(Given task A) Please copy the records line for line, beginning at the line that contains "213x358 pixels. Task: Click" and stopping after the line that contains "pyautogui.click(x=47, y=105)". Leave the pictures out.
(Given task B) Write the next part of the tentative ruling on the demurrer in Carlos Balbona vs. Jamie Biver, picking up after its last sentence.

(Selected passage)
++++++++
Judge: Upinder S. Kalra, Case: 22STCV35523, Date: 2023-08-28 Tentative Ruling

Case Number: 22STCV35523    Hearing Date: August 28, 2023    Dept: 51

Tentative Ruling

 

Judge Upinder S. Kalra, Department 51

 

HEARING DATE:   August 28, 2023                                             

 

CASE NAME:           Carlos Balbona vs. Jamie Biver

 

CASE NO.:                22STCV35523

 

DEMURRER

 

MOVING PARTY: Defendant Jamie Biver

 

RESPONDING PARTY(S): Plaintiff Carlos Balbona

 

REQUESTED RELIEF:

 

1.      An order sustaining the demurrer as to all five causes of action.

TENTATIVE RULING:

 

1.      Demurrer as to the 1st, 2nd, 3rd, 4th and 5th Causes of Action is SUSTAINED.

STATEMENT OF MATERIAL FACTS AND/OR PROCEEDINGS:

On November 9, 2022, Plaintiff Carlos Balbona (“Plaintiff”) filed a complaint against Defendant Jamie Biver (“Defendant.”) The complaint alleged five causes of action: (1) Quiet Title, (2) Trespass, (3) Nuisance, (4) Declaratory Relief, and (5) Nuisance in Violation of Civil Code § 841.4. The complaint alleges that Plaintiff owns a parcel of land on Calvert Street in North Hollywood, California, which has a common boundary with the parcel of land owned by Jamie Biver. Plaintiff asserts that Defendant has encroached into the boundaries of Plaintiff’s property.
++++++++
(Records for locating items described)
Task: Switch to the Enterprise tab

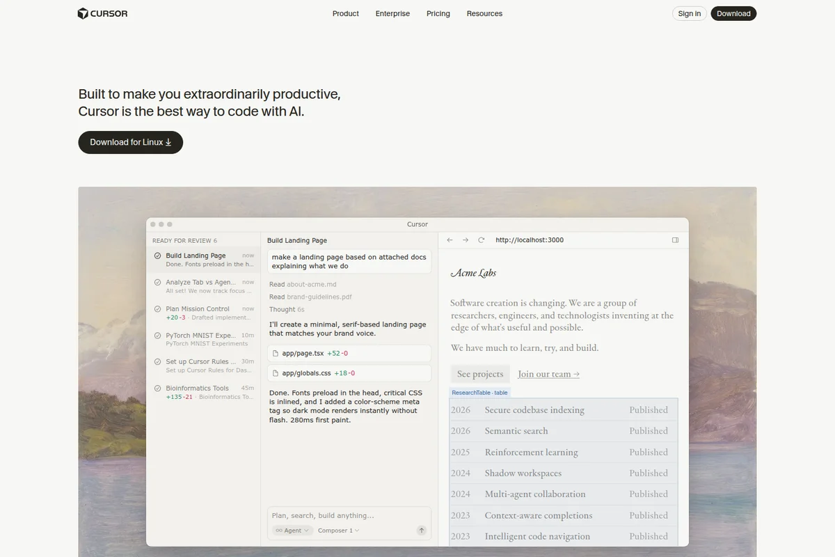Action: pyautogui.click(x=392, y=13)
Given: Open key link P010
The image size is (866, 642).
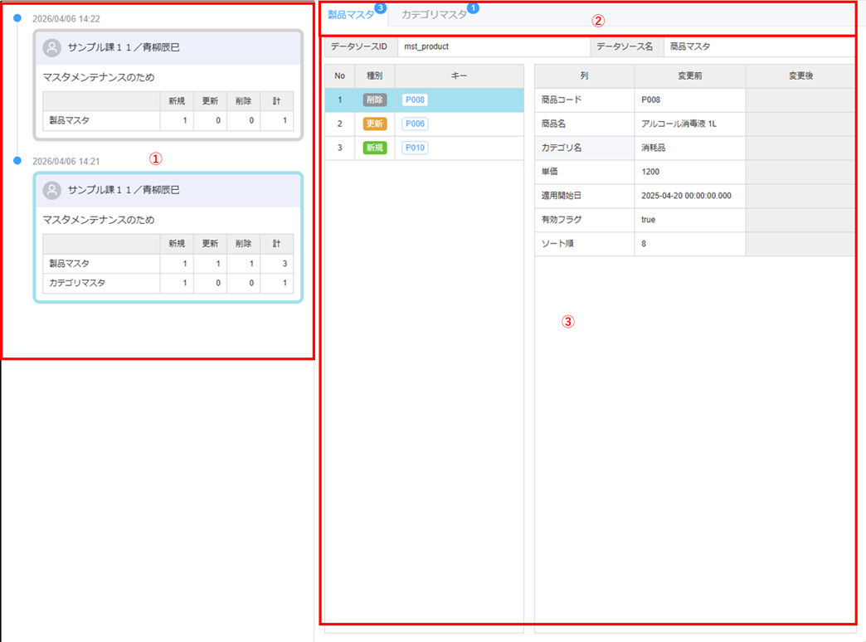Looking at the screenshot, I should 415,148.
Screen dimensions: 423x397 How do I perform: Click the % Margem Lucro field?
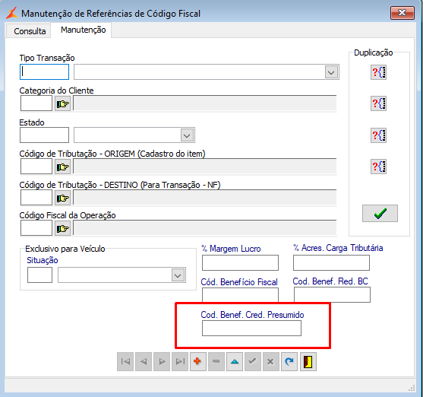[x=240, y=262]
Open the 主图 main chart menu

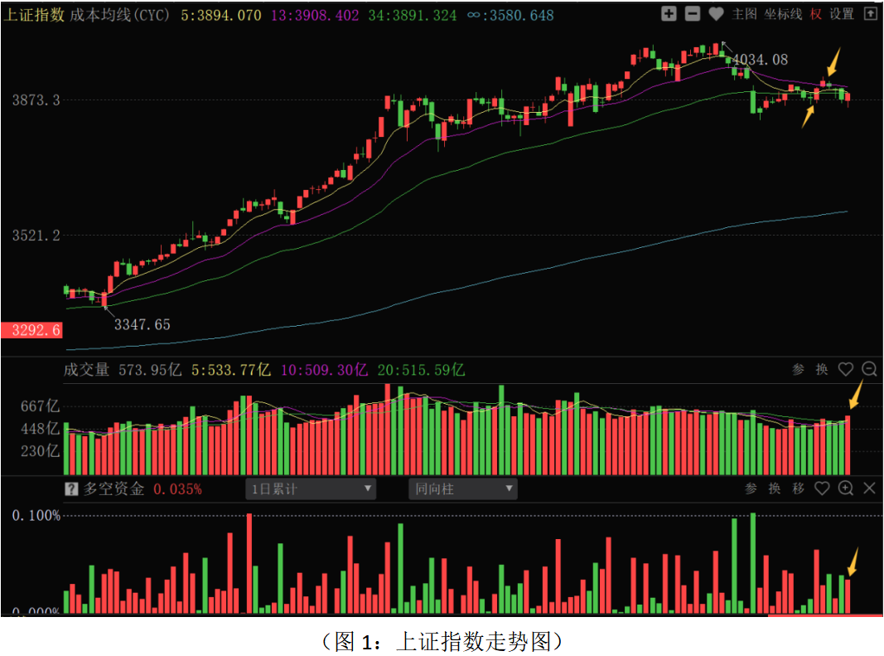[745, 14]
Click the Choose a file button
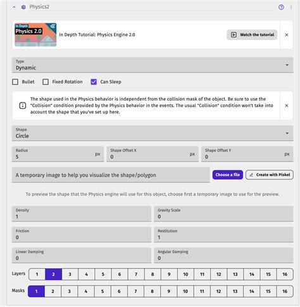This screenshot has height=307, width=300. coord(228,175)
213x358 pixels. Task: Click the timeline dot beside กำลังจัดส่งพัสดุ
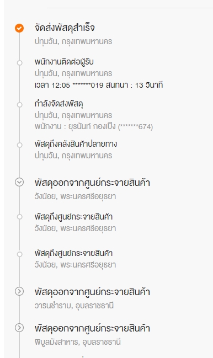(20, 105)
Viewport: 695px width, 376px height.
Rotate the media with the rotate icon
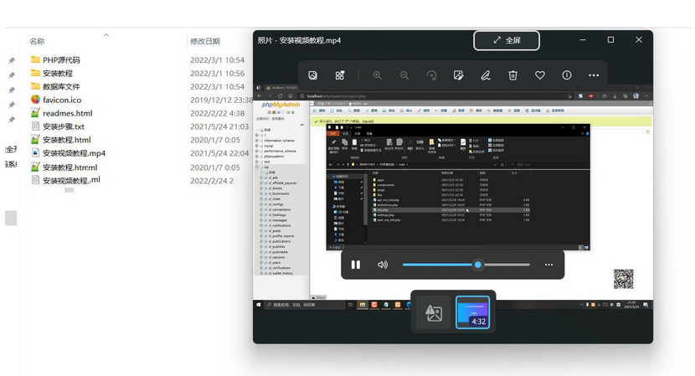[431, 75]
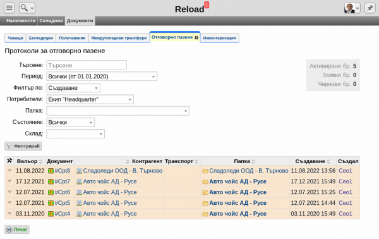The image size is (379, 239).
Task: Open the Потребители dropdown
Action: point(90,99)
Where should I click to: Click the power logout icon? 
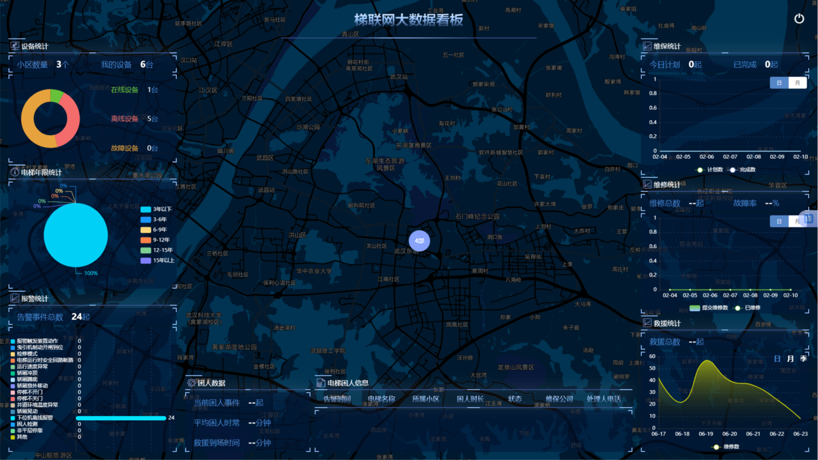click(799, 19)
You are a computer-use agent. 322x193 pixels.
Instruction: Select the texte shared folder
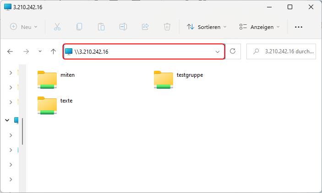pyautogui.click(x=47, y=105)
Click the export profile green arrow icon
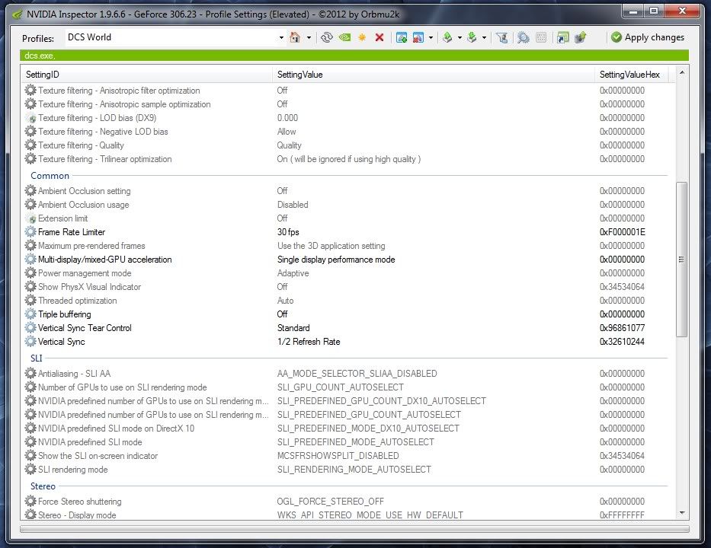This screenshot has width=711, height=548. (x=448, y=37)
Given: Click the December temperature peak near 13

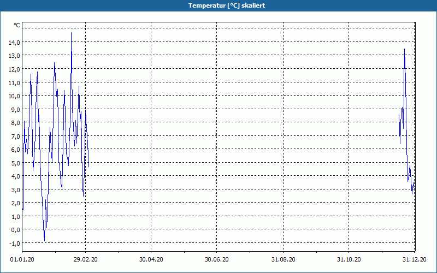Looking at the screenshot, I should (x=404, y=50).
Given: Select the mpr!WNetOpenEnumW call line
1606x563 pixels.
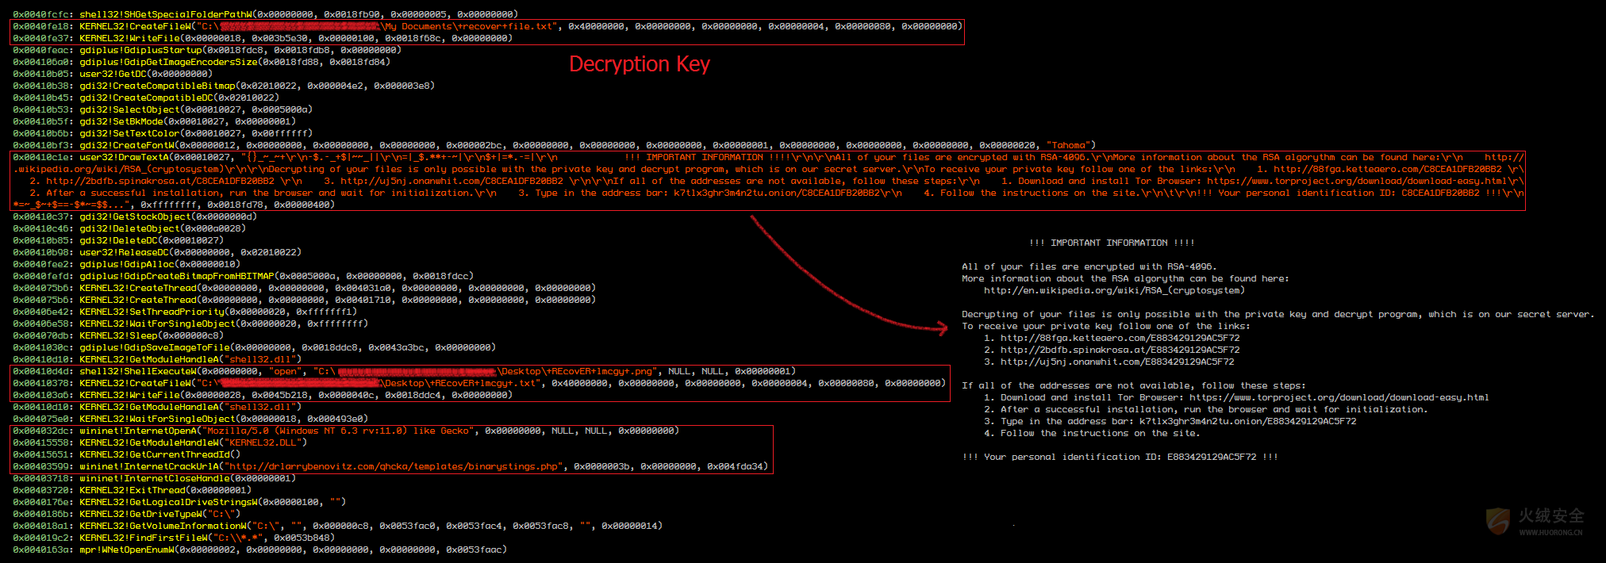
++++++++
(Expected answer A)
213x358 pixels. Task: Click the timeline dot beside กำลังจัดส่งพัสดุ
(20, 105)
Viewport: 695px width, 376px height.
Rotate the media with the rotate icon
[431, 75]
The image size is (379, 239).
Task: Open the Потребители dropdown
Action: point(90,99)
Where should I click to: Click the power logout icon? 
click(799, 19)
You are a computer-use agent. 322x193 pixels.
Instruction: Select the texte shared folder
pyautogui.click(x=47, y=105)

(Expected answer B)
 

On January 23, 2023, Defendant filed a Motion to Set Aside/Vacate Default, which was GRANTED.

 

On June 14, 2023, Defendant filed a Demurrer. Plaintiff’s Opposition was filed on August 7, 2023. Defendant’s Reply was filed on August 21, 2023.

 

LEGAL STANDARD

 

Demurrer

 

A demurrer for sufficiency tests whether the complaint states a cause of action. (Hahn v. Mirda (2007) 147 Cal.App.4th 740, 747.) When considering demurrers, courts read the allegations liberally and in context. In a demurrer proceeding, the defects must be apparent on the face of the pleading or via proper judicial notice. (Donabedian v. Mercury Ins. Co. (2004) 116 Cal.App.4th 968, 994.) “A demurrer tests the pleadings alone and not the evidence or other extrinsic matters. …. The only issue involved in a demurrer hearing is whether the complaint, as it stands, unconnected with extraneous matters, states a cause of action.” (Hahn 147 Cal.App.4th at 747.)

 

Meet and Confer:

 

Prior to filing a demurrer, the demurring party is required to satisfy their meet and confer obligations pursuant to Code of Civ. Proc. §430.41, and demonstrate that they so satisfied their meet and confer obligation by submitting a declaration pursuant to Code of Civ. Proc. §430.41(a)(2) & (3). On June 14, 2023, Defendant’s counsel filed a Declaration of Demurrig party regarding meet and confer. It indicates that at least five days before the responsive pleading was to be filed, the parties met and confer via telephone, but were unable to resolve the issues.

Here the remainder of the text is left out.